§ SOURCE
┄┄┄┄┄┄┄┄┄┄┄┄┄┄┄┄┄┄┄┄
1:30 pm. I finished reading Mimesis by Eric Auerbach, a book about the representation of reality through stylistic choices. I found the argument too general to be convincing. I went to the library and I have on my table two novels in French, the memoirs of the Mancini girls (XVIIth century France), the memoirs of Saint Simon and the complete works of Saint Simon: the latter is descended from the former and was the founder of French socialism...

July 13, 2006

11:15 am. I read a number of books: Jewish liturgy : a comprehensive history by Ismar Elbogen ; translated by Raymond P. Scheindlin, which failed to hold my interest; La trahison des clercs, by Julien Benda, a famous essay on the dishonesty of artists and intellectuals promting their own political beliefs; A Brief History of the Dead, a novel my partner gave me, which was inventive but with a plot of too many loose ends and not enough interesting characters. I am now reading the autobiography of Gay Talese, which really ought to be considered a pack of reminiscences… meandering and poorly structure, although his prose is very lucid. After that, I am left with Auerbach, and nothing else in the house to read! OH MY GOD!
July 9, 2006

7:30 pm. I finished the last three volumes of Churchill, and it was moving indeed, although I was mostly interested in the War years. So Churchill was indeed offered a dukedom, which he declined! I wondered about that story, whether it was true! I also attempted Language and Responsibility by Noam Chomsky, and found it unreadable -- it's the translated transcript of conversations in French with a researcher. Very bad. I now am reading a history of Jewish liturgy, because it caught my eye on the shelf at the library, but I find it very technical and full of Hebrew, which I can't read. But as with the Churchill volumes, I found it paid off to let the mind go and just flow without asking myself too many questions, so that I formed an overall impression.

Also on my night table are two gifts, the memoirs of Gay Talese, a short novel called A Brief History of the Dead. Apparently my partner thought it was literally a history of funeral practices. Also I have Auerbach's Mimesis in French. But none of htis should take me particularly long, and I'm considering taking a break from reading after that.

July 6, 2006

6:30 pm. I read vol. 5 of Churchill, and I moved on to vol. 6 and the terrifying few months of World War II when all the news was bad...it makes riveting reading.

July 5, 2006

Yesterday I read and wrote a first draft of a review for Andrew Michta's Limits of Alliance, a book about NATO. I also read Golden Compass -- not a great hit, I like juvenile literature often but this is fantasy and I didn't enjoy it. And I finished Edward Said's essay. I now plan to plow through Churchill vol. 5, another 1000 pages!

July 3rd, 2006

1:45 pm. Now that I have completed my list of 550 books, at long last, I can reflect a bit on what the impact has been. I am reading Edward Said's World, the Text and the Critic, and I now know more of the books and authors that he refers to. I am more broad-minded and my taste has been educated. I can situate my own writing far more effectively. I am a better teacher for having been exposed to a much greater variety of ideas, styles, content than before. I am more confident as a result of being able to situate myself better. I find I have used a good deal of discipline in reading material to the end that did not interest or appeal to me, so in a sense the pleasure of reading for pleasure is a little decreased. I am much, much harder to please than before. I am more convinced of the fact that one can judge the quality of the intellect by the difficulty of the reading that intellectual undertakes when s/he doesn't have to. I am looking forward to following my fancies in reading for a while -- I may not undertake my list of French winners for a bit, with a few more books on literature to read, and that biography of Churchill to plow through.
┄┄┄┄┄┄┄┄┄┄┄┄┄┄┄┄┄┄┄┄
§ EXERCISE TASK A
In the reading diary, why does the writer say the pleasure of reading for pleasure has decreased a little? Answer in one to three sentences.
§ EXERCISE TASK B
According to the reading diary, how many books were on the list the writer completed?
§ EXERCISE TASK C
Please write the next part of the reading diary, starting after its final sentence.
The material that comes after this reading diary is unrelated to it.

§ STORED DATA
┄┄┄┄┄┄┄┄┄┄┄┄┄┄┄┄┄┄┄┄
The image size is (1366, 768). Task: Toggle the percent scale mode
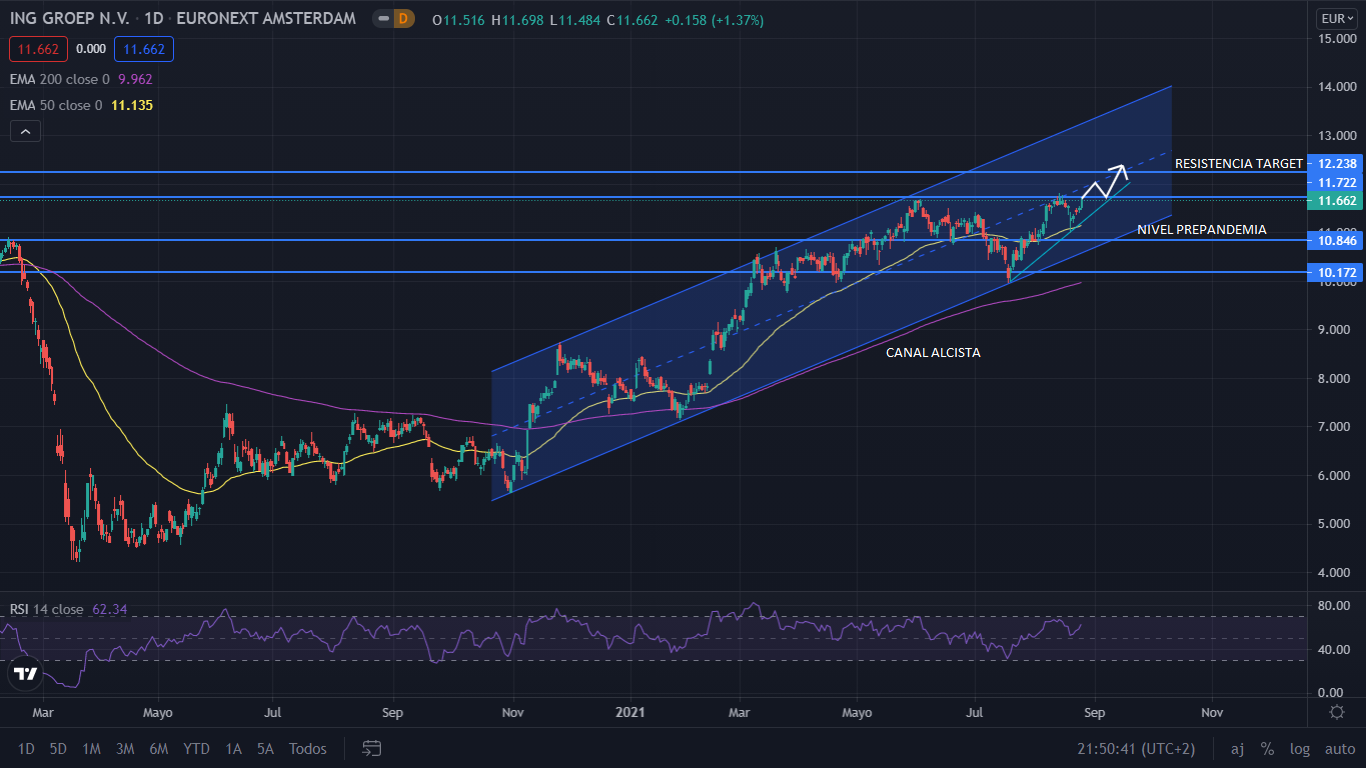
┄┄┄┄┄┄┄┄┄┄┄┄┄┄┄┄┄┄┄┄
§ RESULT A
The writer had to use a good deal of discipline to read material through to the end even when it did not interest or appeal to them. As a result, reading for pleasure has become a little less pleasurable.

§ RESULT B
550 books.

§ RESULT C
8:45 am. So I'm finally done, I read Leslie Marmon Silko's Almanac of the Dead, and Marilynne Robinson's Housekeeping. I was disturbed by the violence and sexuality in Silko -- there doesn't seem to be a single example of a sexual act that is not mired in power and violence. Housekeeping is lauded as precise, and it is economical, but it is also predictable.

July 1st, 2006

6:15 am. I read Elizabeth Hamilton's Life of Saint Theresa of Avila, and the author's intrusion on the story irked me. I also read Travels of Jamie McPheeters, an astutely structured story of two pionneers, a father and son, who lose each other on the trail and then reunite. I also read Robert Tressell's Baggy Trousered Philanthropists, a striking autobiographical story of the Victorian poor, written by a tubercular Irish house painter. When he writes that the main character, Owen, has his mouth fill with blood at the first hemorrhage, it is very believable indeed. Two more books and I'm done the big 550 book long list.

June 29, 2006

4:15 am. I read White's novel about a Catholic school, and I reminisced a bit over my own upbringing. Then I read Sacred Hunger, a novel about slavery, by Barry Unsworth. It was an easy but a painful read, lots of detailed violence.

June 26, 2006

1:00 pm. I've been lucky enough to read some very good novels. Fay Weldon's Life and Loves of a She-Devil was deliciously satirical, even though I don't enjoy the comedic novels usually. I also read Evelyn Waugh's Scoop, which is a famous novel that I thought was fairly insipid, although I did smile when he referred to the Beast as his newspaper, and the fact that they had sixteen peers working for the Beast. I also read Anita Shreve's Weight of Water, which was also excellent, the story of murders on the Smuttynose Islands in the American Atlantic. I finished this morning Theroux's masterful Picture Palace. I was interested in his reflexions on art, and the fact that the successful artist was a woman, and that her work became the object of political infighting and empire-building, on which she comments from beyond the grave. What a talent, what skill.

Now I'm really in the final few of my massive reading program -- about five novels left, and I'm read Antonia White's Frost in May, a school girl novel according to the dustjacket.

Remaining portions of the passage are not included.